_GIVEN TASK_. Update the stretch of rows from the line containing "Given: Add a comment box from the top toolbar" through the line containing "(x=506, y=156)", replacing "comment box" with "text box" and leaving all else unchanged. Omit the pictures from the result.

[Element and text position data]
--*--

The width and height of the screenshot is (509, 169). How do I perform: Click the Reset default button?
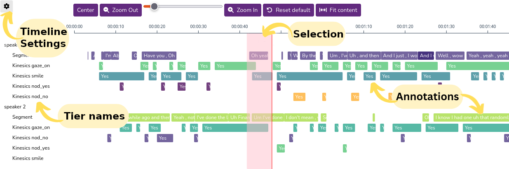(289, 10)
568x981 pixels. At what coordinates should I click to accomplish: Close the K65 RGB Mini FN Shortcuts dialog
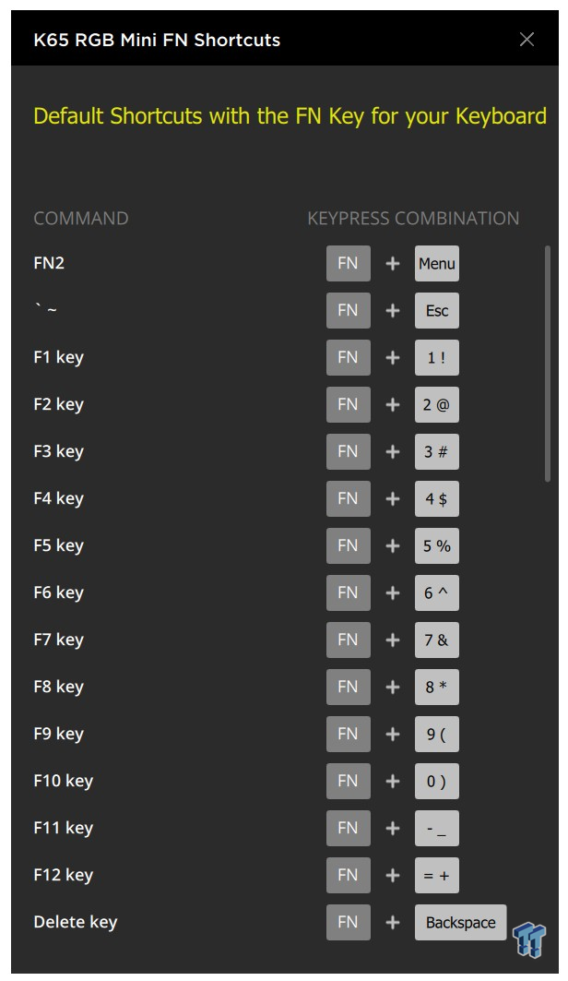tap(527, 40)
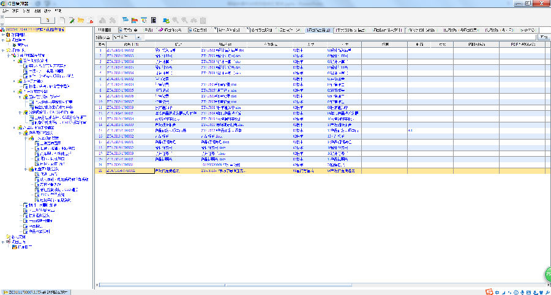Open the filter dropdown above the table
The image size is (551, 295).
pyautogui.click(x=140, y=37)
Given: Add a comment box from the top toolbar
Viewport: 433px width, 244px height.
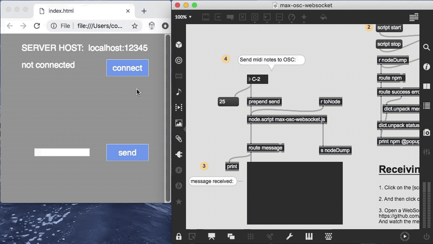Looking at the screenshot, I should pyautogui.click(x=230, y=17).
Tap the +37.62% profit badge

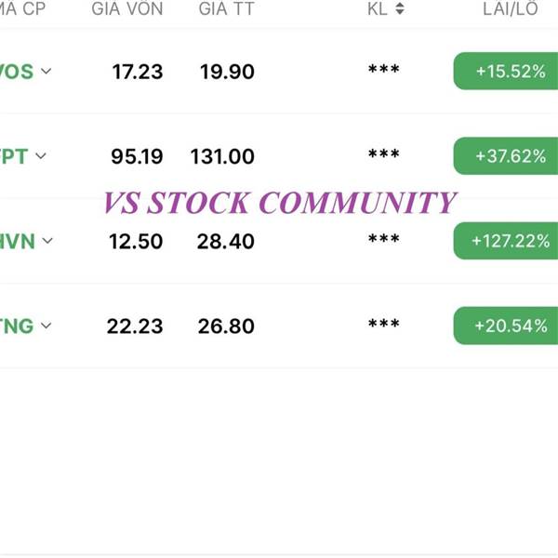(x=506, y=156)
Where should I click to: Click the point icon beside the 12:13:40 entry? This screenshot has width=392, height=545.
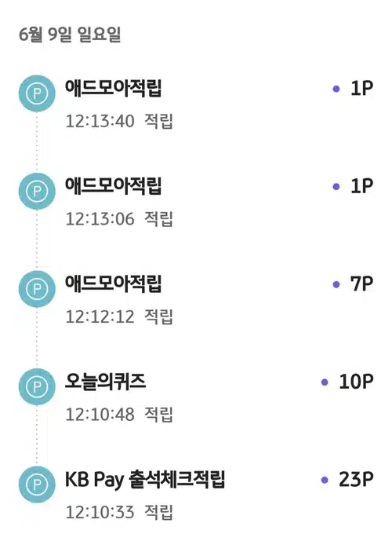click(37, 93)
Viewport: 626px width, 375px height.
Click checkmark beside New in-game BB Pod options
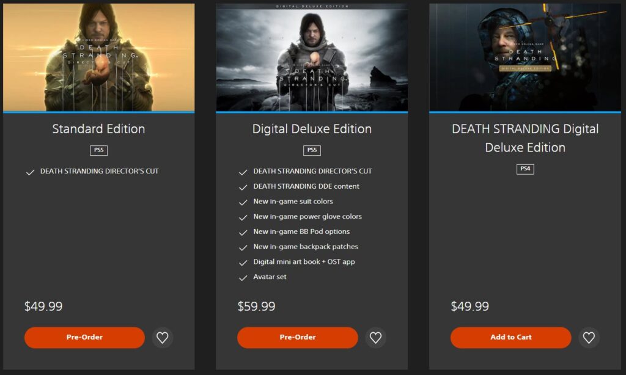tap(243, 231)

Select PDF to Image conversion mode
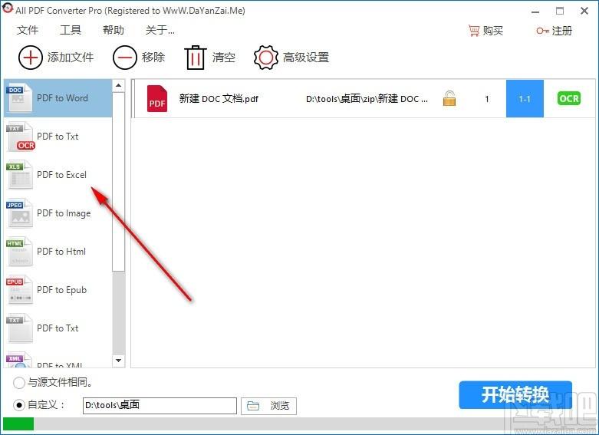click(58, 213)
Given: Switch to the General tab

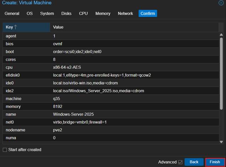Looking at the screenshot, I should point(12,14).
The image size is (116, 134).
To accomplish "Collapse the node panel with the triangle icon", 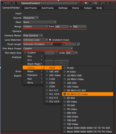I will [x=2, y=3].
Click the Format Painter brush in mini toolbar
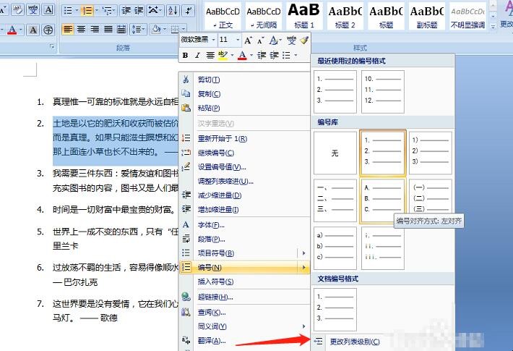Viewport: 513px width, 351px height. tap(304, 41)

--*--

_ANSWER TO THIS PROBLEM_.
Given: Add a text box from the top toolbar
Viewport: 433px width, 244px height.
Looking at the screenshot, I should pyautogui.click(x=230, y=17).
Tap the +37.62% profit badge

(x=506, y=156)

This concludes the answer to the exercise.